FWIW, I had raised this as an issue several version ago when datetimes were being re-engineered. However, this was considered to be normal because a time alone cannot be expressed as a Unix timestamp (which I find to be a specious reason because there it is above, referenced to the Unix Epoch).

Well, the “timestamp” attribute is a misnomer, imho. It just holds the number of seconds since midnight local time, which is handy but not quite a Unix epoch.

today() would definitely improve a template’s legibility.

I think the shortest way to get the same result with what’s available today might be this and it’s still far from straightforward: (EDIT: meh, on second thought, still far from “shortest” especially if the 08:00 has to come from some other entity)

{{as_datetime(now().date() ~ 'T08:00').astimezone()}}

The alternative is to use now() and then replacing portions of it but that’s still verbose.

I agree it bends the definition of “timestamp” compared to how that word is used elsewhere (and fairly consistently) in Home Assistant. One discovers just how much ‘bending’ when attempting to use it as a datetime object (and one’s calculations are off by one’s timezone offset).

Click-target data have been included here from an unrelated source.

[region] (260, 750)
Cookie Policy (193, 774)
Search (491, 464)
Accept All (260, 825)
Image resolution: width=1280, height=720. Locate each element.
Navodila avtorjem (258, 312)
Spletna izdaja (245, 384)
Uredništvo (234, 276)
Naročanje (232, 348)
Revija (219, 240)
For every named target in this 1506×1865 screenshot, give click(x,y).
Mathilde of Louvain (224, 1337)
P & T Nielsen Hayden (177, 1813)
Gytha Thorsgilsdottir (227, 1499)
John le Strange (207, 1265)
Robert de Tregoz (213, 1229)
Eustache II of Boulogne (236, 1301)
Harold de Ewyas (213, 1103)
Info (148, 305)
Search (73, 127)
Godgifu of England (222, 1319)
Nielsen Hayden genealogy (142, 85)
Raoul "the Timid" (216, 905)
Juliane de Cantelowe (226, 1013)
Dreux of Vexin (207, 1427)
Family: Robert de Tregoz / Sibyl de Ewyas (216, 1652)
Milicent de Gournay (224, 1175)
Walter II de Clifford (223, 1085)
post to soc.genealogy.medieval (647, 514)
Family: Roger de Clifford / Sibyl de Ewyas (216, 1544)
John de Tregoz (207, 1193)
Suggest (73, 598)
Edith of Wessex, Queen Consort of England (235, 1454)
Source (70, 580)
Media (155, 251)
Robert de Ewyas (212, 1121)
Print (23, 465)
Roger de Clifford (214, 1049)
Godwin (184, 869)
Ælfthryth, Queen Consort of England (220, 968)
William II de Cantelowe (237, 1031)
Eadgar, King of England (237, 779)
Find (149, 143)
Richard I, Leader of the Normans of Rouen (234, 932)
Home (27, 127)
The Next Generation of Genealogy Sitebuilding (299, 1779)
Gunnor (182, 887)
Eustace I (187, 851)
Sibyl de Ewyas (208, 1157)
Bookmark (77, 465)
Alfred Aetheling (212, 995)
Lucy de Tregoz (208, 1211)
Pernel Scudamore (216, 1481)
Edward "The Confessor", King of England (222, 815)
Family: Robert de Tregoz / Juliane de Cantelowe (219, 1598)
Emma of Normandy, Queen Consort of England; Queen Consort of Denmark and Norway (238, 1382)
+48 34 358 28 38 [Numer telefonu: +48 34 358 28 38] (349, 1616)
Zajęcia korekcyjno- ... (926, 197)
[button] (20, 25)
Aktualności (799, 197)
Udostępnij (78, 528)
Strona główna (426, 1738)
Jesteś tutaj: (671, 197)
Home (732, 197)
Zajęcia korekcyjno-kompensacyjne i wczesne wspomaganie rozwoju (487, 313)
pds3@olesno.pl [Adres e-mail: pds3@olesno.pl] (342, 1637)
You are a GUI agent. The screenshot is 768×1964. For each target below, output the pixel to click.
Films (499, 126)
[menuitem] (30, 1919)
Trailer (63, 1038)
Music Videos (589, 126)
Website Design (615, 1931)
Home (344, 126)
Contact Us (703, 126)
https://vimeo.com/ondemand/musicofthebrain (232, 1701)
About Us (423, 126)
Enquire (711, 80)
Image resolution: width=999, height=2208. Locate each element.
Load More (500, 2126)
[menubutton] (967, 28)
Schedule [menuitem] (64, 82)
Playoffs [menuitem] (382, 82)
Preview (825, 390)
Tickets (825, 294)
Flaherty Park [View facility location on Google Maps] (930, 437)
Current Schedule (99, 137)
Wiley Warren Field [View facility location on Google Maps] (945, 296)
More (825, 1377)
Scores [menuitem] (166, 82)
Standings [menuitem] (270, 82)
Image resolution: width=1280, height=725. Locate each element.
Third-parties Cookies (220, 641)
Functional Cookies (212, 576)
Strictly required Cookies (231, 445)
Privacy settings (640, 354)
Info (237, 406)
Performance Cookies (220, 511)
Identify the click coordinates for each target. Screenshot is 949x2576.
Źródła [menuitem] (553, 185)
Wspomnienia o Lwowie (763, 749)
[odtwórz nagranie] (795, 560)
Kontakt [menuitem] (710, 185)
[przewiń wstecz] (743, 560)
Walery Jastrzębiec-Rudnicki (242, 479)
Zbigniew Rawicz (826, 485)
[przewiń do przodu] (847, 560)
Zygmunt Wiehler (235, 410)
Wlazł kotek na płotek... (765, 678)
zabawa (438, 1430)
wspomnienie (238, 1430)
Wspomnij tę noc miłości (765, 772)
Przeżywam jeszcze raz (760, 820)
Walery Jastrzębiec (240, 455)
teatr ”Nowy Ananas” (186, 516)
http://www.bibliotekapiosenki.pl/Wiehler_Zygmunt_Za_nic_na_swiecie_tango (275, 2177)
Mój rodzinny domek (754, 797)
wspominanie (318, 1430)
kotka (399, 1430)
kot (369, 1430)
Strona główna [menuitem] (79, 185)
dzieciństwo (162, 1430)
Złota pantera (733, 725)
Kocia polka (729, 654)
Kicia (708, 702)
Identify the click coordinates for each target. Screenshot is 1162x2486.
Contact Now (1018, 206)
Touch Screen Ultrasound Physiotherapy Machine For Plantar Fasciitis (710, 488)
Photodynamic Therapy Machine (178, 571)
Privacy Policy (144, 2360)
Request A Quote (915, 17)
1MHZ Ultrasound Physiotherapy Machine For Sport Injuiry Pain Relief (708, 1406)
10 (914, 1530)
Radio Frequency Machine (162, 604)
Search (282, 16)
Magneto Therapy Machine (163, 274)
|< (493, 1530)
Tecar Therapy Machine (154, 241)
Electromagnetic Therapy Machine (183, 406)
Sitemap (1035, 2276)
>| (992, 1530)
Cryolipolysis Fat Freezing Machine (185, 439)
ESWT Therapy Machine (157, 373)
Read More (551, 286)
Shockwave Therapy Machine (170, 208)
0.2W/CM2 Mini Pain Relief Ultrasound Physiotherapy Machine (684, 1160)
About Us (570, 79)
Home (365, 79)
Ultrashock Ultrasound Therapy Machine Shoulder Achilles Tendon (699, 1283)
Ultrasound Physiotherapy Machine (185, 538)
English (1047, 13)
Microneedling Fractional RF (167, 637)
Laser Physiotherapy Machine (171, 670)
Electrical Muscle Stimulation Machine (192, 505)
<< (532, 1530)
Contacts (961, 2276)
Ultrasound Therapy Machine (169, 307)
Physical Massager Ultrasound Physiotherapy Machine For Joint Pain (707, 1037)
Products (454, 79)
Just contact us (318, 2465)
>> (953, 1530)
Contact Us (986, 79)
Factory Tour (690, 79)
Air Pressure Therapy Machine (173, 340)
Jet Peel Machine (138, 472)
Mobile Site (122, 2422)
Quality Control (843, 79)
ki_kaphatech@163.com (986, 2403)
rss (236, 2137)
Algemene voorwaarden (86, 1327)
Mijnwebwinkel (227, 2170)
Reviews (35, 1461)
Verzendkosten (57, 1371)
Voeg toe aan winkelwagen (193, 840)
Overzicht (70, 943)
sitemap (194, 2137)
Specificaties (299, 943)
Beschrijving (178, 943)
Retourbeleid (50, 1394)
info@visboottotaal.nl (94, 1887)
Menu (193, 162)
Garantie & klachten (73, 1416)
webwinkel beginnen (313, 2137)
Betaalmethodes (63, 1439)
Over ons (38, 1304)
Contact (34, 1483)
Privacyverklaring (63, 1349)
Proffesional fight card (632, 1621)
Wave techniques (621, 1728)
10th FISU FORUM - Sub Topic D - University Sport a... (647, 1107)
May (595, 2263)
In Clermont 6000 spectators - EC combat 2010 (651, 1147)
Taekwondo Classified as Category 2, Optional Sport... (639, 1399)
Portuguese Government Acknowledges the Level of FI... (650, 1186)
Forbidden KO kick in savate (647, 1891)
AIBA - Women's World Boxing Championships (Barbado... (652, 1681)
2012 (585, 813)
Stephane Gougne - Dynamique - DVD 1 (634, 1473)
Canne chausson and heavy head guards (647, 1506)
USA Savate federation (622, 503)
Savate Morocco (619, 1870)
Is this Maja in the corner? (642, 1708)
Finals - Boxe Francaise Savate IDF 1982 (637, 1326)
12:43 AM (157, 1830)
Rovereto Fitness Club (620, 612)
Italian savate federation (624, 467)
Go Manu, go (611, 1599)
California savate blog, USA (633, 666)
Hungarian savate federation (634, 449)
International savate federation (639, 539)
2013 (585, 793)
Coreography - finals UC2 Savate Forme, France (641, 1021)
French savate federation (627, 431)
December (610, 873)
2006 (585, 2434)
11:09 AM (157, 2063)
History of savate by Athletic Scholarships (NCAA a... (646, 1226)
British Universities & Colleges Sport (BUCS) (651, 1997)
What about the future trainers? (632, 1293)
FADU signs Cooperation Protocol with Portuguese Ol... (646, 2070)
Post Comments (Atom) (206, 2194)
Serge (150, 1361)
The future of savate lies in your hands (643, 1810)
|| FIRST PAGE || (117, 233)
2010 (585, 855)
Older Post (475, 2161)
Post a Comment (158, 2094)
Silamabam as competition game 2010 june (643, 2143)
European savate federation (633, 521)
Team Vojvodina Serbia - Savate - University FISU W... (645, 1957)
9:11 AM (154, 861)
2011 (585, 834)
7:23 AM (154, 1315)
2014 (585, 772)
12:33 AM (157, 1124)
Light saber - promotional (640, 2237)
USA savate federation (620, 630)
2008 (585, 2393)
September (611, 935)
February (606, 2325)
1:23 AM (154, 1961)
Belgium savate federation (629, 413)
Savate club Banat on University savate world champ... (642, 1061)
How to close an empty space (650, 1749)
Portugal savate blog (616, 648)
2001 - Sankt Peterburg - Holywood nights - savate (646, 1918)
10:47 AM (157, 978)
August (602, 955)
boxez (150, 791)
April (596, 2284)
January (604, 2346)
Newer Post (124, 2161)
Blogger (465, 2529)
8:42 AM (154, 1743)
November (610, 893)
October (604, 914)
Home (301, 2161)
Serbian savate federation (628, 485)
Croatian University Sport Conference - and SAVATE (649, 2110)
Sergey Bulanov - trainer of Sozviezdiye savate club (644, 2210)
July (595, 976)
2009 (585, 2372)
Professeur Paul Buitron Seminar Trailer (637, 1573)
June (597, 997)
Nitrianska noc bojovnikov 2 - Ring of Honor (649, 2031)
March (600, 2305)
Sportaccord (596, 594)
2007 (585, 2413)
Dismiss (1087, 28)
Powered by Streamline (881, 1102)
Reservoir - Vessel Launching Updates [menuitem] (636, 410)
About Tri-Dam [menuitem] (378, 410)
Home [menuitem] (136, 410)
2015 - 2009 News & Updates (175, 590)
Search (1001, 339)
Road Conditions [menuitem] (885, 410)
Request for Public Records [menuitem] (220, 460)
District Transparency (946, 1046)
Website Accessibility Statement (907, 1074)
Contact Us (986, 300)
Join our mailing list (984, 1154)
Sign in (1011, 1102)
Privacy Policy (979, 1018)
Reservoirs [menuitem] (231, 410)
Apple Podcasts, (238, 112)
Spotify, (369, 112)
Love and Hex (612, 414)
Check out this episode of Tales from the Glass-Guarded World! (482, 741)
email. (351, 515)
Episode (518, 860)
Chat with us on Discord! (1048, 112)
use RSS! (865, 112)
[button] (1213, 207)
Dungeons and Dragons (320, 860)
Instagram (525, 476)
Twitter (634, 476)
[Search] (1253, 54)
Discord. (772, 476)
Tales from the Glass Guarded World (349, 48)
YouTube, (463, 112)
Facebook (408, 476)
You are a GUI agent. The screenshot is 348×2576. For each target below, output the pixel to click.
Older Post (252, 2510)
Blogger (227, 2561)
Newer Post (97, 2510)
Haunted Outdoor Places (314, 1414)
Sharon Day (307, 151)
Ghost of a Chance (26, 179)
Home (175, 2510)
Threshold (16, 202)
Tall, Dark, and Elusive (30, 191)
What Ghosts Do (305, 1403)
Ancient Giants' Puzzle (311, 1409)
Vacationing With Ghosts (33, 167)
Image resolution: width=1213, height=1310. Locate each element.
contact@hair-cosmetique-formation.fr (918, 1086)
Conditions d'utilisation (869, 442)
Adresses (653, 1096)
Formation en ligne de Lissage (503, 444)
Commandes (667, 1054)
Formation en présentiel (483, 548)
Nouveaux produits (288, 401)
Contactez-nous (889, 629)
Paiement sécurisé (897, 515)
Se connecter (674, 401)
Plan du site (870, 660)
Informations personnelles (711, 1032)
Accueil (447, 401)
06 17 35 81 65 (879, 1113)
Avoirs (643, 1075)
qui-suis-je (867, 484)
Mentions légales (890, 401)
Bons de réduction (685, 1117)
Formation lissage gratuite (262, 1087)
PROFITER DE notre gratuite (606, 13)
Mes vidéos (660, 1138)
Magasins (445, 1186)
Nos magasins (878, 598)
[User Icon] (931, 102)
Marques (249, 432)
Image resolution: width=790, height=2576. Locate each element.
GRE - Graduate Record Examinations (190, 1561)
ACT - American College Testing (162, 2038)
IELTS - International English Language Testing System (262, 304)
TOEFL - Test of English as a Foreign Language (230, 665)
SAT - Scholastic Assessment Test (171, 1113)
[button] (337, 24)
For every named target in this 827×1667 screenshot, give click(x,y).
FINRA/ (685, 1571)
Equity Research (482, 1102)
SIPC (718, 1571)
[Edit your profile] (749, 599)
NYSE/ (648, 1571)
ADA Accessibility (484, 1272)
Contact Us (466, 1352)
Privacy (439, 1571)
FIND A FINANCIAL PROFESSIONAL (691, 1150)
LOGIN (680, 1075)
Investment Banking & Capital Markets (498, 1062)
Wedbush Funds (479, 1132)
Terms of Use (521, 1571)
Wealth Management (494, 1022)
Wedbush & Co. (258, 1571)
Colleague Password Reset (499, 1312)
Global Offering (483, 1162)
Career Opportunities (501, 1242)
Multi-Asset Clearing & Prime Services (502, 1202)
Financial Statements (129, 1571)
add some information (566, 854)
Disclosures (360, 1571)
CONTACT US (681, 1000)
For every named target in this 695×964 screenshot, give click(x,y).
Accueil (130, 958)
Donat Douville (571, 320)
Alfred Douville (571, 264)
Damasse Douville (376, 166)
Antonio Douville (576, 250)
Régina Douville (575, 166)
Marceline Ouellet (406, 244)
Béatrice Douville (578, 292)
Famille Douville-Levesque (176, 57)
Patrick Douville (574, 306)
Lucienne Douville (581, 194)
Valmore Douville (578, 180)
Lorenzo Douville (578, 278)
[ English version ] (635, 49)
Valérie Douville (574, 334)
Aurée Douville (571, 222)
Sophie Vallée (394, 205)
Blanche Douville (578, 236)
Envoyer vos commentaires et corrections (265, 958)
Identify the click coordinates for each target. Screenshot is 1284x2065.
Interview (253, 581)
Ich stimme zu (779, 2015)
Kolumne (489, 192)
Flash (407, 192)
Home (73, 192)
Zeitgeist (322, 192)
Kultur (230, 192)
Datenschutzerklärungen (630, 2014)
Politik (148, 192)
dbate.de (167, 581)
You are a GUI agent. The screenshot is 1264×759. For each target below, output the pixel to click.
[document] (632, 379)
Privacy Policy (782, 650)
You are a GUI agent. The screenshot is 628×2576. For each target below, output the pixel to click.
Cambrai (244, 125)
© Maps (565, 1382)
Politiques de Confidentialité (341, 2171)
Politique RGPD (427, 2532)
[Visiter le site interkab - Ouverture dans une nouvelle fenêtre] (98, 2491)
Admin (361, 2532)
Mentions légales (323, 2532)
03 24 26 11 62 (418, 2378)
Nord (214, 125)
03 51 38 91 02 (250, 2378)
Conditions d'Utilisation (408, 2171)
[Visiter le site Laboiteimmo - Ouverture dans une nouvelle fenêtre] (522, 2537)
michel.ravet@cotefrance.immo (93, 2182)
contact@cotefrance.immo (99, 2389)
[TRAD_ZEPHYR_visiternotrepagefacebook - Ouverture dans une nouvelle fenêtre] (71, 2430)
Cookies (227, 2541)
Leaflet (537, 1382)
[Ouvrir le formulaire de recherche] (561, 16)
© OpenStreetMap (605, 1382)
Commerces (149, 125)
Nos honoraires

Anyway, it’s better now that it was 2.5 years ago (when I first started using Home Assistant) and discovered data and time calculations (a staple of home automation logic) were treated like second-class citizens. A few more ‘helper functions’ and it should make juggling date and time even easier.

That would eliminate a lot of headaches. I’d vote for that.

This makes more sense to me:
image

It breaks the “false” timestamp though.
OTOH, intput_datetime with date+time and date-only both have real timestamps, so for the sake of consistency…

The challenge presented by that proposal is that it deviates from the norm and needs to update its value on a daily basis. The other flavors of input_datetime use a fixed value.